= Forum Clodii =

Post station in Italy

Forum Clodii, is a post station on the Via Clodia, about 23 miles (37 km) northwest of Rome (not 32 miles as in the Antonine Itinerary), situated above the western bank of the Lacus Sabatinus (now known as Lake Bracciano), and connected with the Via Cassia at Vacanae by a branch road which ran round the north side of the lake.

The site is marked by the church of Saints Marcus, Marcianus and Liberatus, which was founded in the 8th or 9th century AD. Inscriptions mentioning the Foro Clodienses have come to light on the spot; and an inscription of the Augustan period, which probably stood over the door of a villa, calls the place Pausilypon – a name justified by the beauty of the site.

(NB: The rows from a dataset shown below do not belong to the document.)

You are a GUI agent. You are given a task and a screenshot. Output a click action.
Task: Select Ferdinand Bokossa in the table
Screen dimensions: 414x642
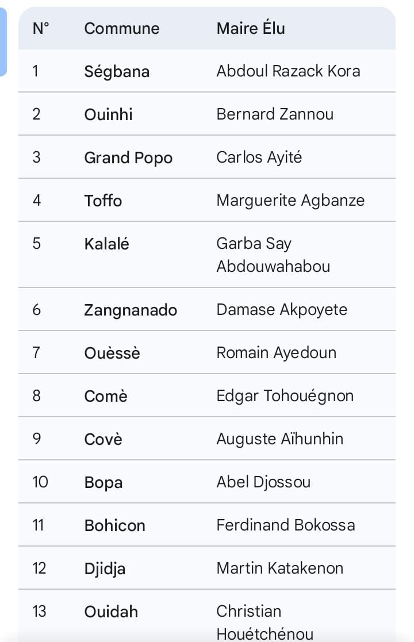click(285, 525)
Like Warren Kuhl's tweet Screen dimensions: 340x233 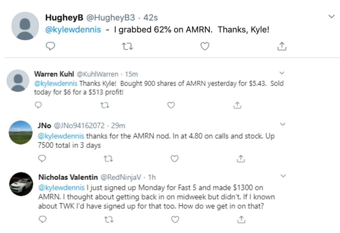coord(171,105)
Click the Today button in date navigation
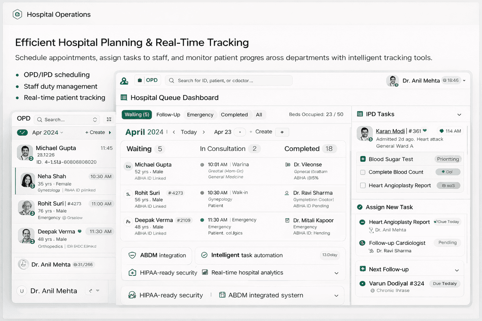Image resolution: width=482 pixels, height=321 pixels. point(189,132)
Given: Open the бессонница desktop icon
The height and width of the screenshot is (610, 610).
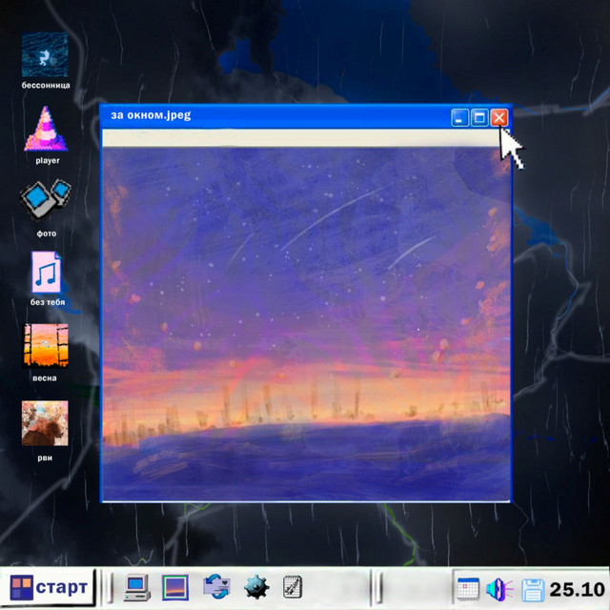Looking at the screenshot, I should [x=45, y=54].
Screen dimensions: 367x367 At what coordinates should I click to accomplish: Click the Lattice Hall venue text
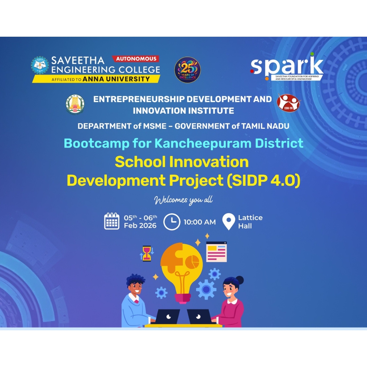pos(250,222)
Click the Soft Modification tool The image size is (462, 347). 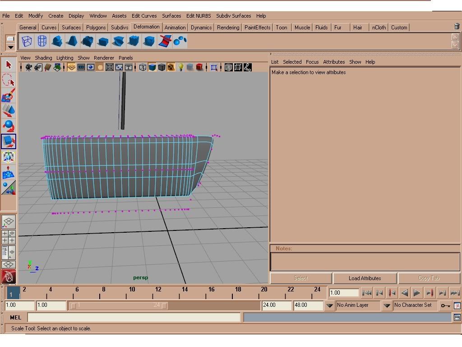[9, 172]
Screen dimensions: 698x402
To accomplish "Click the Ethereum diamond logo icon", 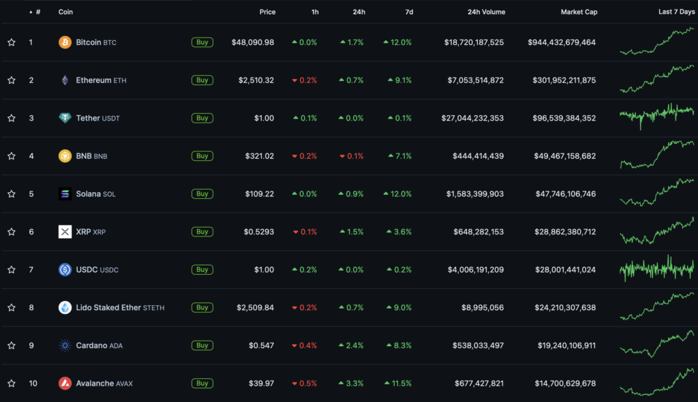I will tap(65, 80).
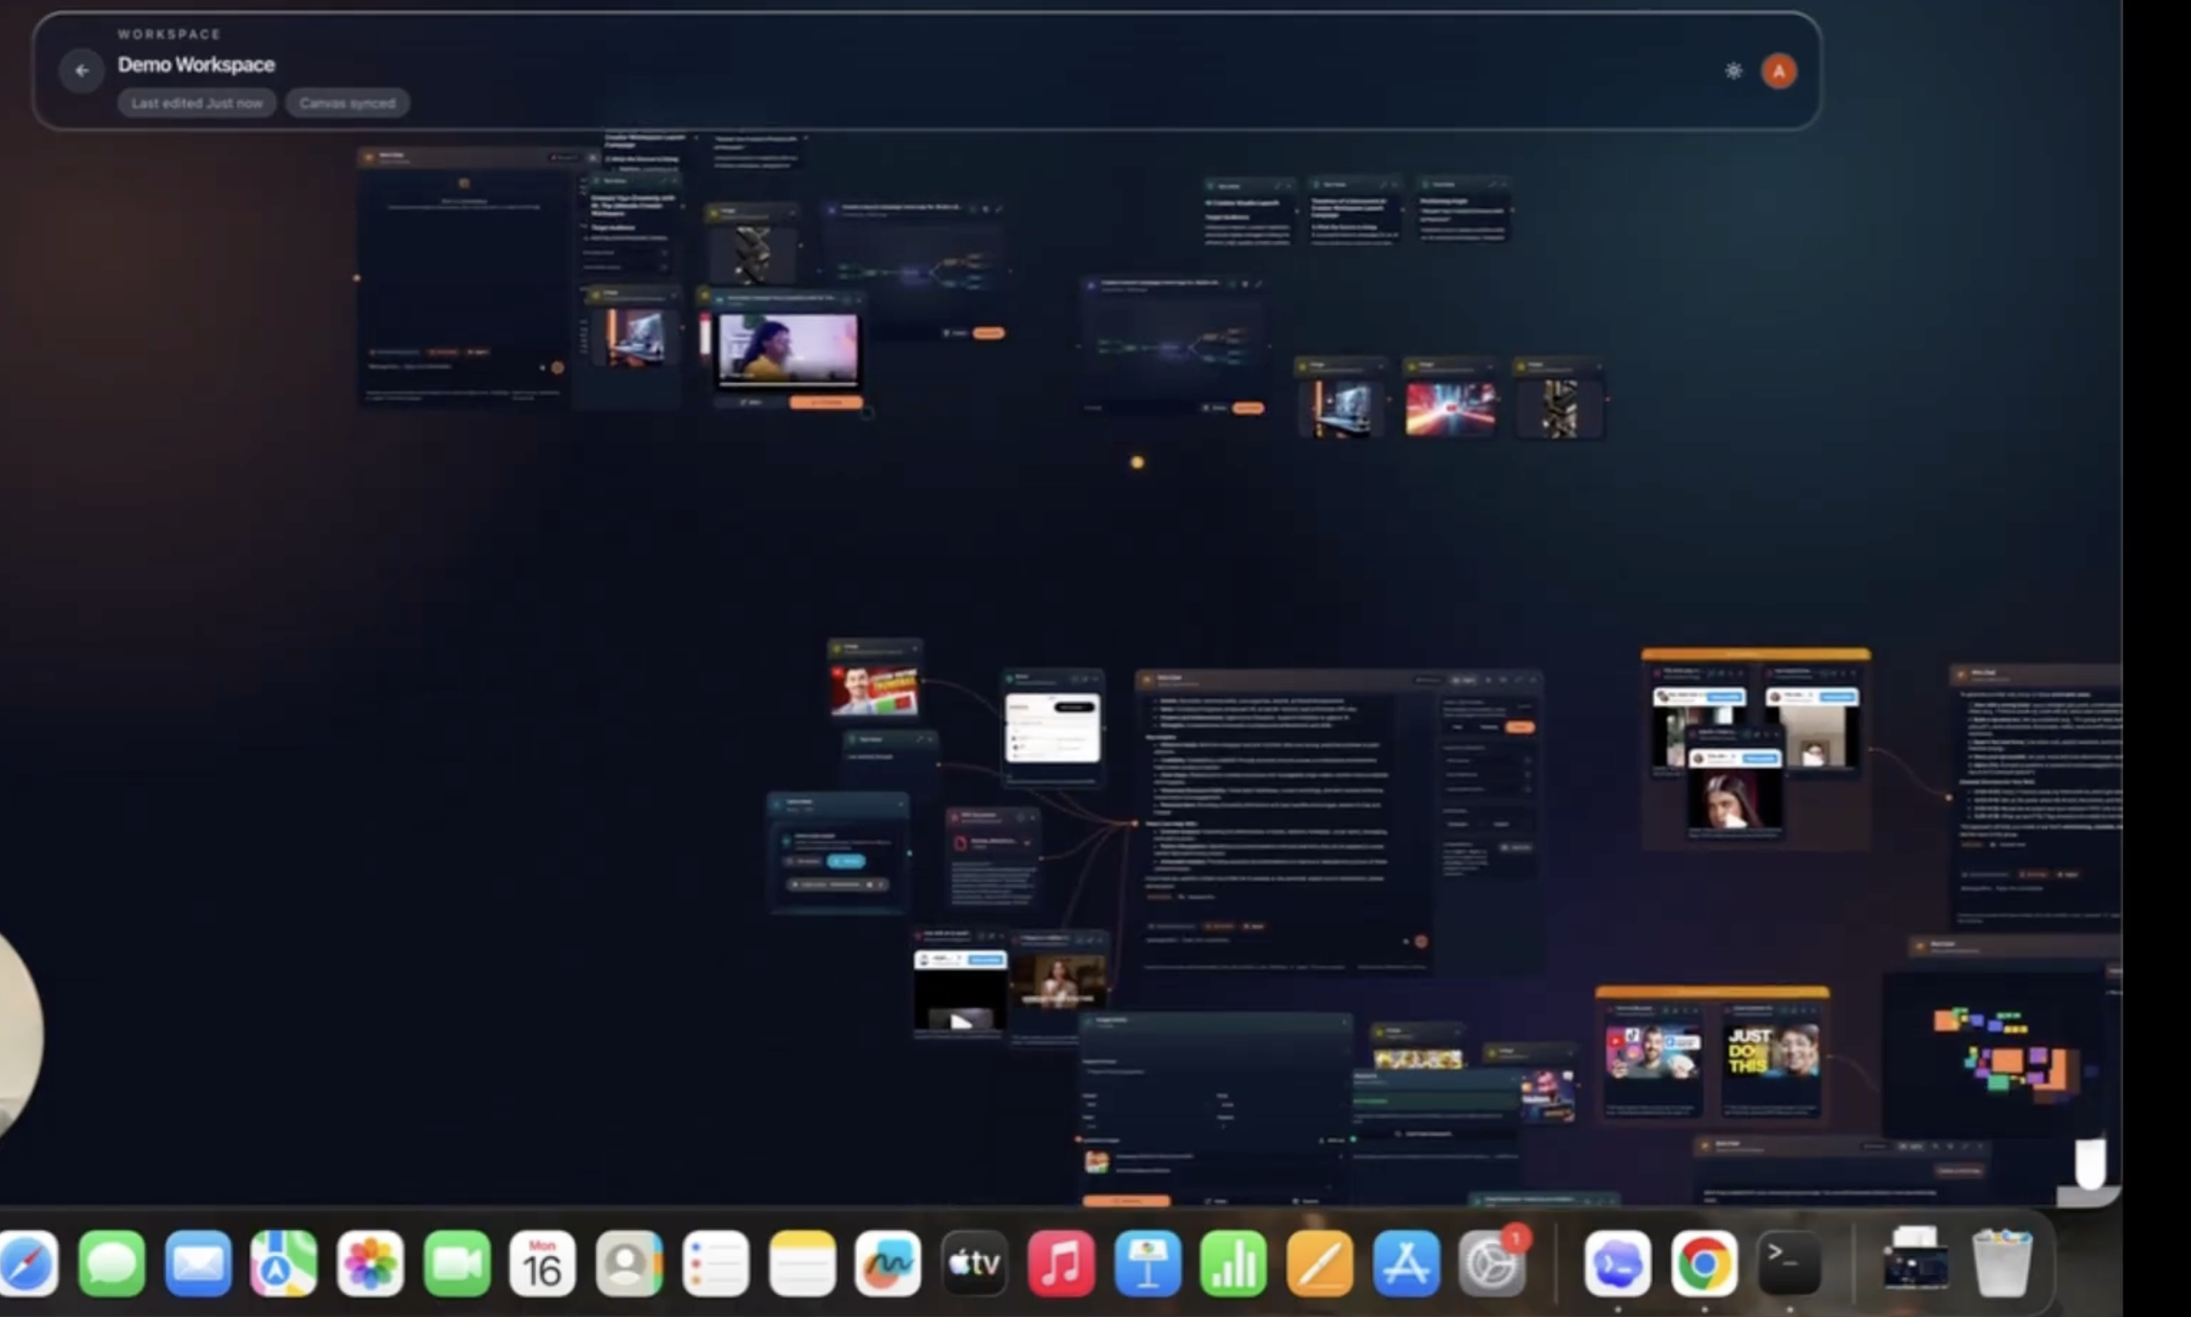Toggle the sun theme switcher
The height and width of the screenshot is (1317, 2191).
1732,71
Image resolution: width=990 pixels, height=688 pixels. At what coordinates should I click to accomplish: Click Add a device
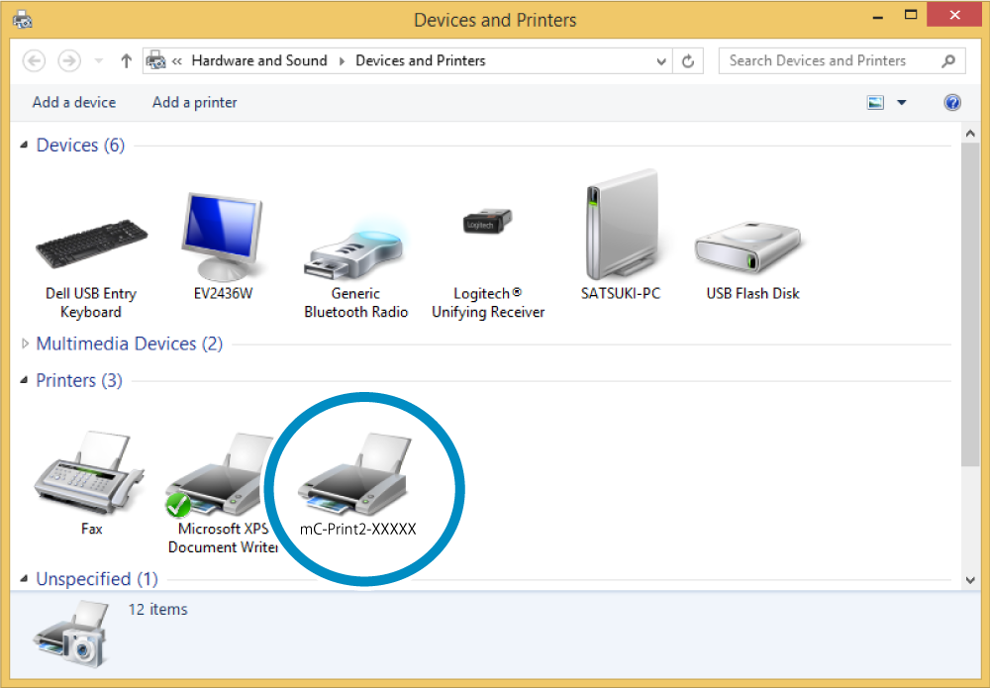coord(73,102)
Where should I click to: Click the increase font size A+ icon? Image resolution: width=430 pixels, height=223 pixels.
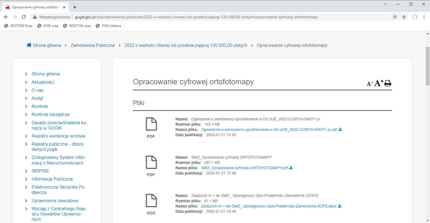click(x=379, y=83)
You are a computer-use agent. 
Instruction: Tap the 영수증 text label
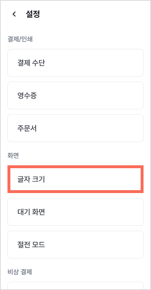click(27, 96)
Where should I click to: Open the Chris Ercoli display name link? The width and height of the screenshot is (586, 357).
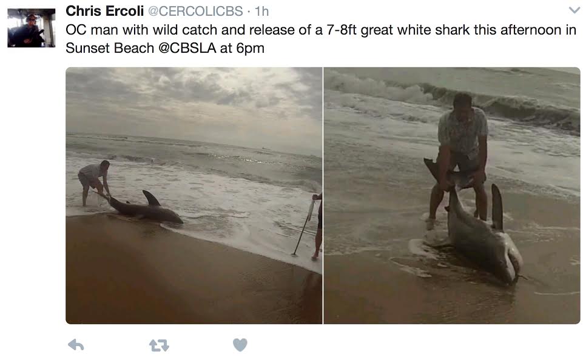click(x=104, y=11)
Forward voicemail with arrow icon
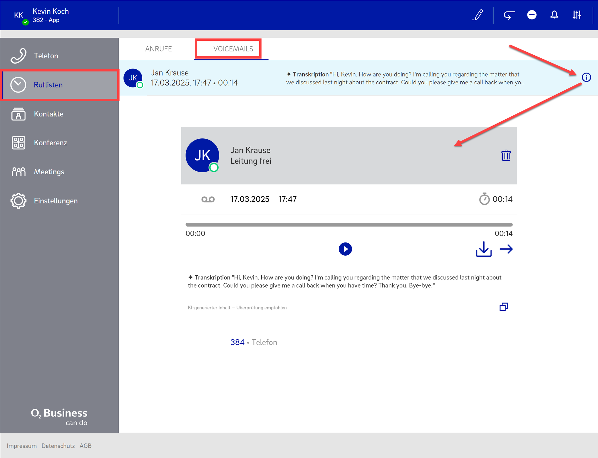Viewport: 598px width, 458px height. coord(506,249)
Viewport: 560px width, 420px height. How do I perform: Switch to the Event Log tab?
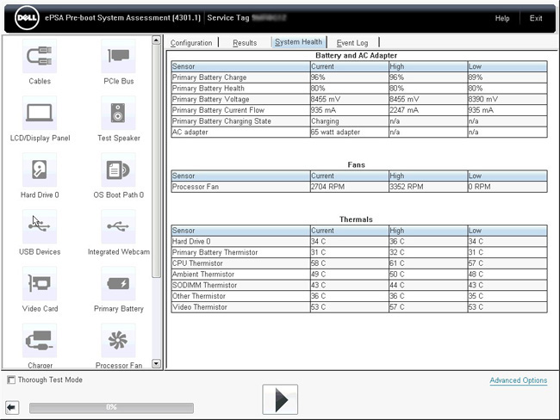(352, 42)
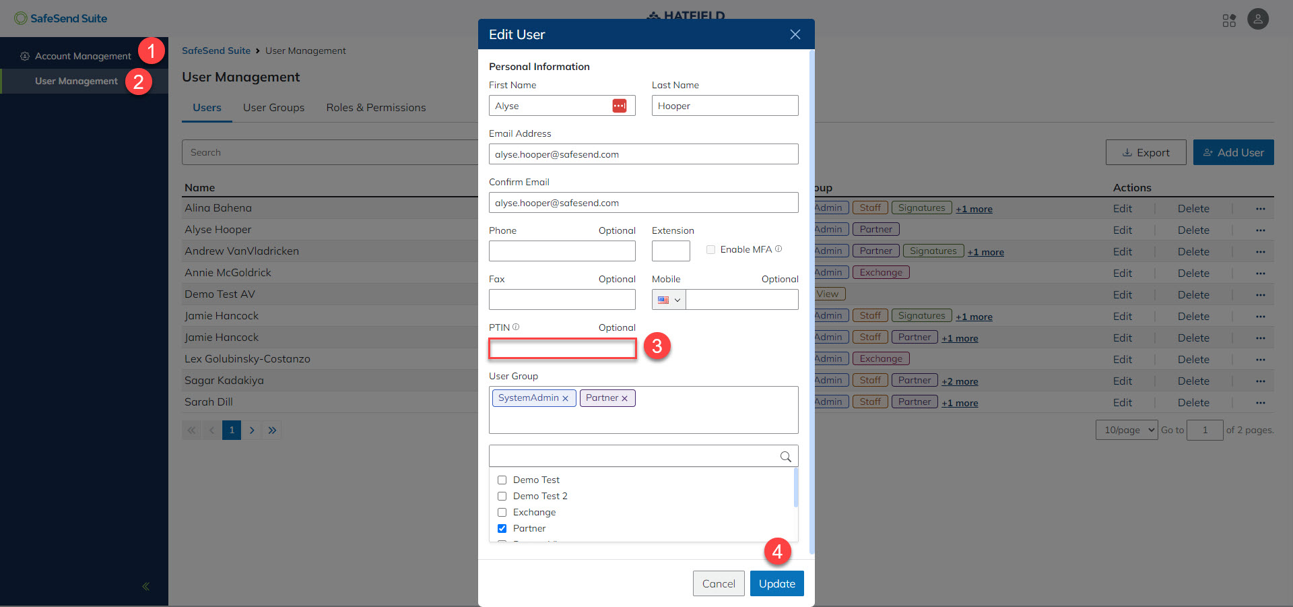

== Ecclesiastical history ==
In about AD 300 a bishopric was established here as Diocese of Forum Clodii

In about AD 600 it was renamed in (Curiate) Italian as Diocese of Monterano (viz.; apparently after its nearby 'new' see) Monterano (in modern municipality Canale Monterano, in the Metropolitan City of Rome), however still known as Forum Clodii, or Manturanum (Curiate Middle Latin), which was suppressed around AD 900.

After its nominal restoration in 1966, the Latin titular bishopric again has the double name of Forum Claudii in Latin and Monterano in Curiate Italian.